Project Details
Description
The fossil record of life on land through time predominantly comes from the Northern Hemisphere. However, the outstandingly rich, relatively little-known fossil beds of Patagonia, southern Argentina, provide an unrivaled opportunity to learn whether life responded differently to mass extinction, plate tectonics, and past climate change on the other side of the world. This project will intensively sample and analyze fossil plants and animals from Patagonia through about 20 million years, from just before the end-Cretaceous dinosaur extinction (66 million years ago), through the early recovery period and the Eocene warming interval.

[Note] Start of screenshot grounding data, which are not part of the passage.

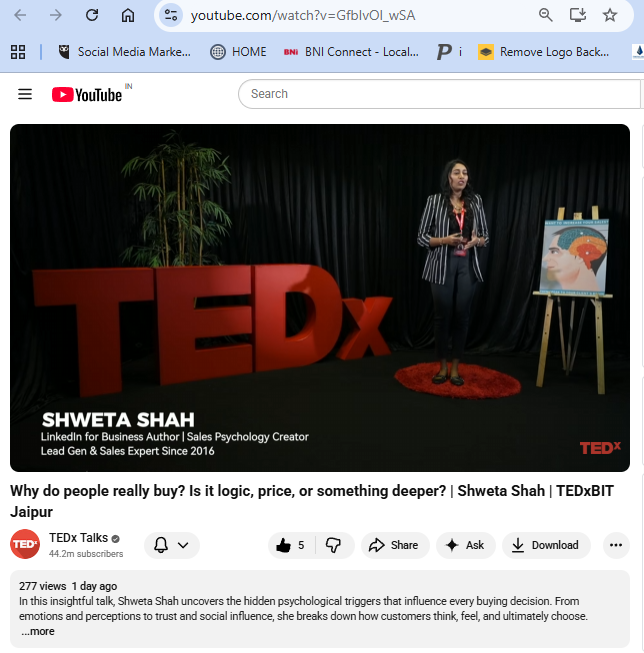Screen dimensions: 644x653
Task: Toggle the notification bell for TEDx Talks
Action: tap(161, 545)
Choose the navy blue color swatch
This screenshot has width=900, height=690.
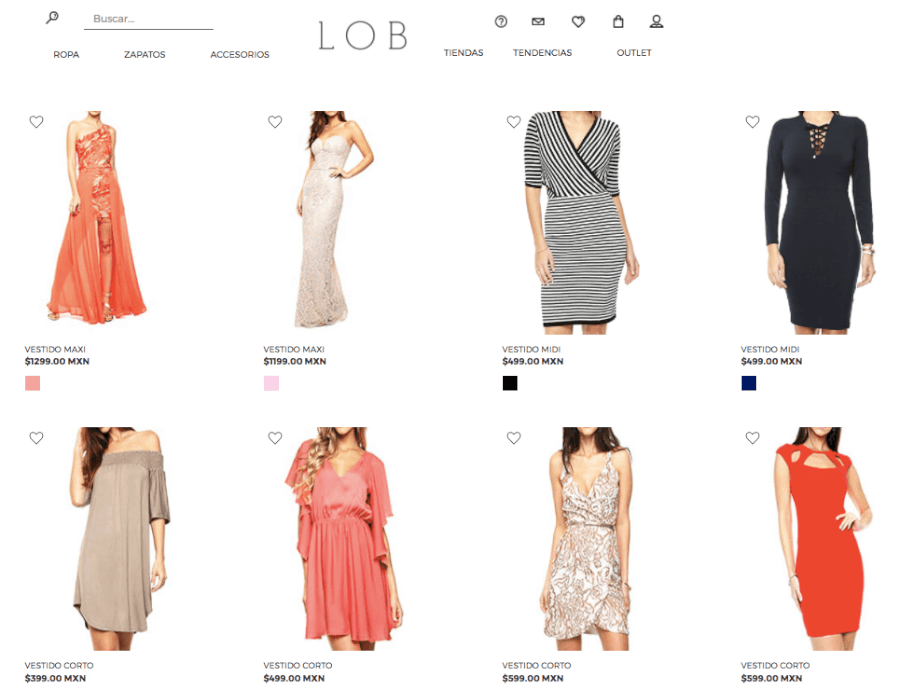click(x=749, y=383)
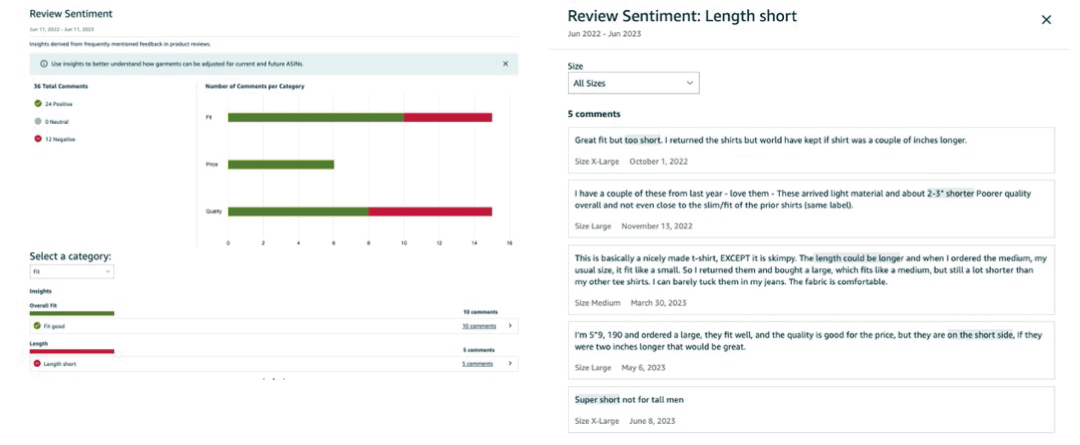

Through groundbreaking field discoveries and state-of-the-art lab techniques, this research aims to transform understanding of the origins of the Southern Hemispheres flora and environments, the role of Patagonia, and the legacy of surviving living fossils now located in vulnerable rainforest areas as far away as Southeast Asia. The work will generate the most complete terrestrial record and curated fossil-plant collection for the Southern Hemisphere through a critical interval of Earth history. It will produce a new, globally significant reference point for studying mass extinction, recovery, and response to climate change from a fossilized living laboratory, with direct importance for conservation and ecosystem management today. In addition to scholarly publications and meeting presentations, a large number of educational, training, and outreach activities are planned. These will include exhibits, educational resource development for public engagement with the fossil sites, and a trilingual childrens book.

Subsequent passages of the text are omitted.